Верная или ошибочная, данная гипотеза заслуживает эпитета «научная», поскольку позволяет дать строгое определение основным понятиям — таким, как божество, ритуал, священное, религия и т. д. Религиозными следует называть все феномены, связанные с воспоминанием, поминанием и продолжением единодушия, всегда, в конечном счете, построенного на убийстве жертвы отпущения.

Систематизация, которая намечается на основе жертвы отпущения, избегает как импрессионизма, к которому всегда в конце концов сводятся позитивистские претензии, так и произвольно «редуцирующих» схем психоанализа.

Хотя и унитарная, и вполне «тотализирующая», теория жертвы отпущения не подменяет «великолепное изобилие» человеческих творений в области религии простой формулой. Первым делом хочется спросить, так ли уж это изобилие великолепно, как принято считать, и в любом случае нужно отметить, что только предложенный здесь механизм это изобилие не насилует, только он позволяет оставить позади описательную стадию. Мифы и ритуалы потому обладают бесконечным разнообразием, что все они метят в событие, в которое никогда не могут попасть. Есть всего одно событие и всего один способ в него попасть; способов промахнуться, наоборот, бесконечно много.
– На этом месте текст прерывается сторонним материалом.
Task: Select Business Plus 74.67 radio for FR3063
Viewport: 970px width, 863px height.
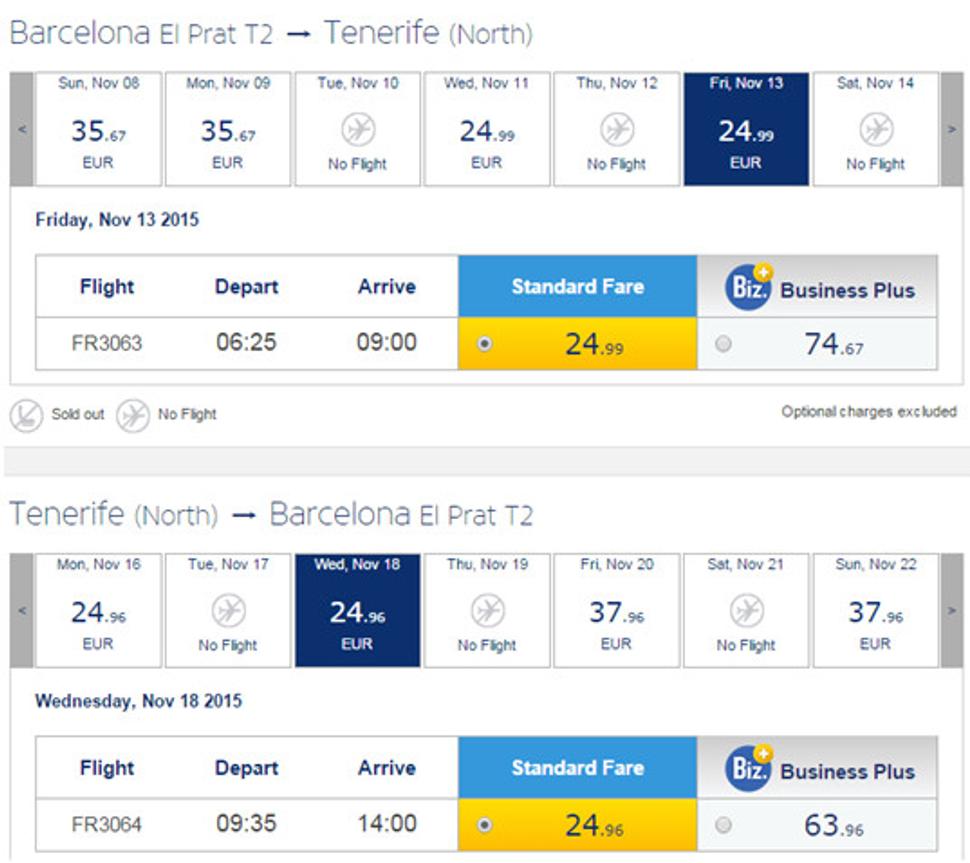Action: coord(723,343)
Ошибочно или верно, теория жертвы отпущения претендует на открытие того события, которое составляет прямой или косвенный предмет любой ритуальной и культурной герменевтики. Эта теория претендует на сквозное объяснение, «деконструкцию» всех подобных герменевтик. Таким образом, сама теория жертвы отпущения не является новой герменевтикой. Один тот факт, что эта теория достижима лишь через посредство текстов, еще не позволяет назвать ее герменевтикой. В ней нет ничего теологического или метафизического — во всех смыслах, какие может вкладывать в эти термины современная критика. Она отвечает всем требованиям, предъявляемым к научной теории, в отличие от психологических и социологических теорий, которые претендуют на позитивизм, но оставляют в тени то, что всегда оставляли в тени теология и метафизика, поскольку в конечном счете являются всего лишь извращенными суррогатами последних.

Эта теория опирается на предельно позитивистский тип исследования — что проявляется даже в ее относительном доверии к языку, в отличие от современных течений, которые в тот самый момент, когда истина в языке делается доступна, объявляют язык неспособным к истине. Абсолютное недоверие к языку в период столь полного упадка мифов, как наше время, играет ту же самую роль, что и абсолютное доверие к нему в те эпохи, когда язык подойти к этой истине абсолютно неспособен.

Таким образом, единственным правильным отношением к данной теории будет такое: считать ее одной из научных гипотез и спросить, действительно ли она объясняет то, на объяснение чего претендует, — если благодаря ей можно приписать первобытным институтам генезис, функцию и структуру, согласующиеся как друг с другом, так и с контекстом, если она позволяет организовать и интегрировать огромный массив этнографических фактов с настоящей экономией средств, при этом ни разу не прибегая к традиционным подпоркам в виде «исключений» и «аномалий». Все возражения, которые можно выдвинуть против данной теории, не должны отвлечь читателя от единственного, в сущности, важного вопроса. Работает ли эта система — не только в том или ином случае, а всегда? Не является ли жертва отпущения камнем, отвергнутым строителями и оказавшимся краеугольным, настоящим замковым камнем всего мифологического и ритуального здания, шифровальной решеткой, едва наложив которую на какой угодно религиозный текст, мы раскроем его до самих глубин, сделаем его навсегда понятным?